Marketing executives said the tablets can speed up service and operate like table-side billboards, encouraging impulse orders of appetisers and desserts.
A spokesperson for Ziosk, which made the tablets, said guests who used them spent more money, finished quicker and paid better tips.
Bigger orders
The move toward tablets is a bet from marketers on a quirk of buyer psychology: that customers will order more food if they can do it on a screen. While ordering from a person might lead you to rein in your appetite, a tablet sits silently and harmlessly, covered in colourful ads. Ordering off a tablet can also lead customers to try something new, which might make them happier and more likely to come back.
With tablet ordering, "you can serve more lunches per hour, and the customers, since so many use their smartphone for just about everything, see it as more convenient," Standard & Poor's credit analyst Chuck Pinson-Rose said. "But it hasn't gained universal acceptance yet. I don't know if it's really going to move the [sales] needle in a big way."
Data collection
The tablets could give McDonald's a few added bonuses outside sales, including helping whisk data more directly back to headquarters on what customers really want. A workforce of tablets could even potentially allow the firm to cut back in staffing. Pay at McDonald's and other fast-food giants have recently been slammed in nationwide protests.
The made-to-order burgers would potentially end up being more expensive, too, which could help the firm's bottom line.
McDonald's needs all the help it can get after last month, when the McNugget giant's same-store sales posted their steepest monthly drop since 2003. Asian buyers were driven away, in particular, after a scare over a China supplier's selling of expired meat.
Losing 'kid appeal'
But McDonald's faces plenty of its own challenges in the US, including from long-established and fast-casual rivals like Five Guys and Panera Bread, which have led McD's to remodel restaurants and cut prices.
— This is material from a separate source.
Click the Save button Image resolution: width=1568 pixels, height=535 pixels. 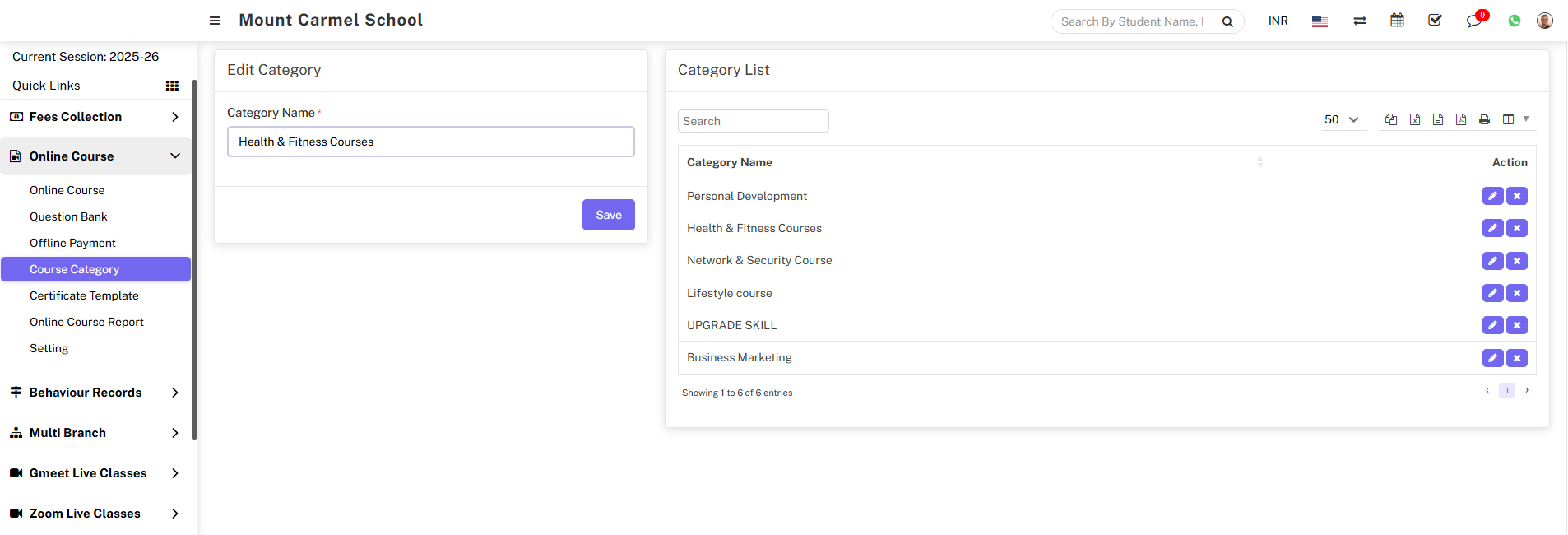(x=608, y=215)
The tablets could potentially lure back a younger, digitally savvy crowd, even as it deals with what restaurant researchers Sandelman & Associates called a loss in "kid appeal."
The tablets are in only a handful of the chain's 14,200 US restaurants, and McD's didn't respond to questions on Tuesday on how far it would push its next big thing. Already, early reviews are mixed on just how well the modern touch vibes with McD's older traditions. As a reviewer at Foodbeast said, "The burgers were fine, if a little misplaced, as though everything were a little too high quality to belong in a Mickey D's."